▶ Given text:
-.-.-

Farrukh Dhondy | I told you so UK fuel crisis shows fears on Brexit justified
No, gentle reader, the supply of fuel had not been curtailed by the oil-fields of the world being flooded by climate-change tsunamis
“Twinkle twinkle little star
I now know precisely what you are
And probably how many light years away
The spectrum shifts of your light will say.
You used to form pictures in the sky
But we now know astrology is a lie
You’re a load of nucleating gas
And the star-struck believer is a deluded ass.”
From Seedy Seedy Bath, by Bachchoo
Zeno’s paradox states that however much faster Achilles can run, he can never overtake the tortoise if he gives him a handicap. The moral can be summed up as: “Don’t conceitedly believe in your ability to win.”
The British xenophobe’s paradox, not in the imagined race of those two, but in brute economic and social reality, is now in relentless progress. It also has a moral: “Don’t wish for what you want -- it may come to pass!”
In the past week all over the UK, cars, trucks and motorcycles formed untenable queues outside petrol pumps, where people waited for six or more hours only to be turned away when the fuel ran dry. Fights broke out with people accusing each other, at knife point in some cases, of attempting to jump the queue. Drivers in these queues were recorded on TV crying because they couldn’t get their loved ones to some urgent appointment such as life-saving treatment in a hospital. Thousands of essential workers such as doctors and firemen couldn’t drive to where they were required.

-.-.-

▶ Extracted information:
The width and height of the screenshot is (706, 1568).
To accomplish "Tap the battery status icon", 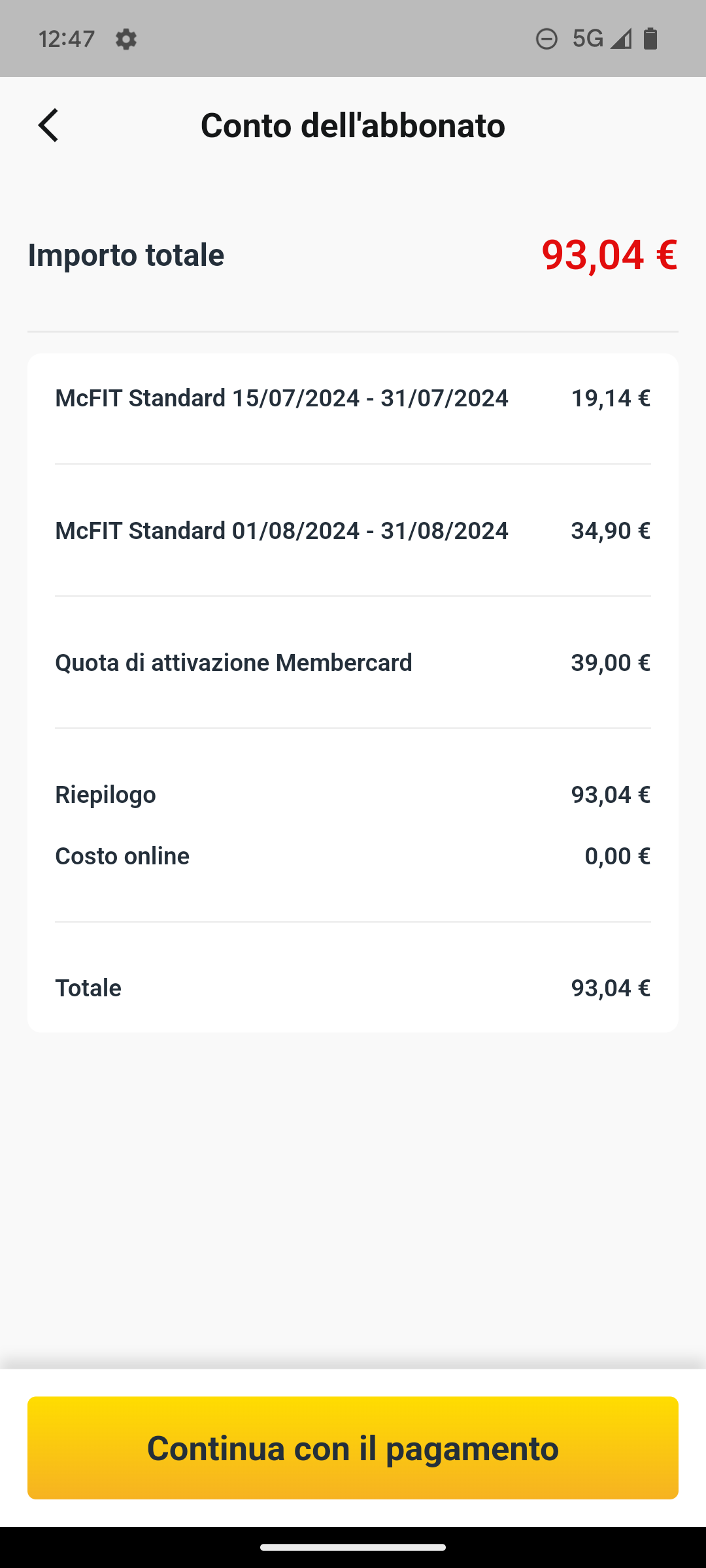I will [x=650, y=39].
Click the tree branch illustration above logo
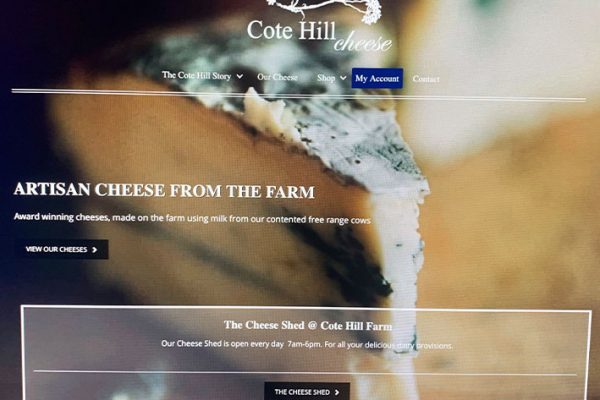 pyautogui.click(x=324, y=8)
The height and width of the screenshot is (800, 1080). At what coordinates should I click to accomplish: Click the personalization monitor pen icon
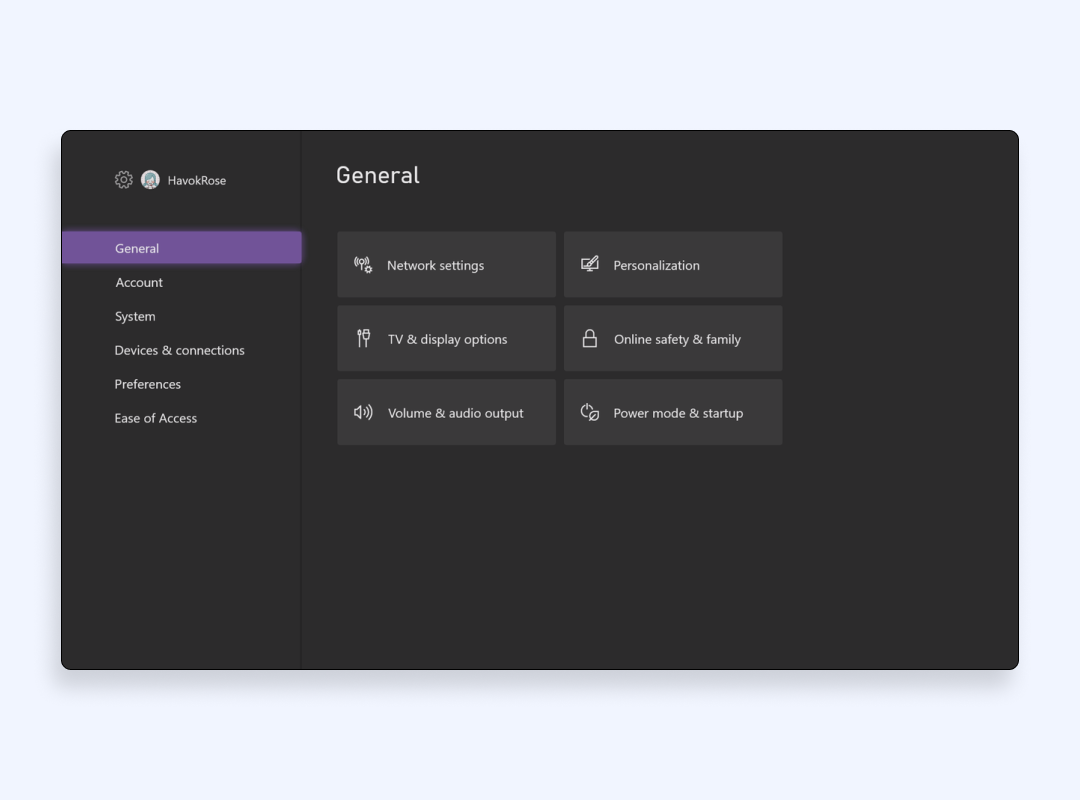pyautogui.click(x=590, y=265)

-.-.-

▶ Work to complete: In the column on the UK fuel crisis, how long did people wait outside petrol pumps before being turned away?

▶ Answer space: Six or more hours.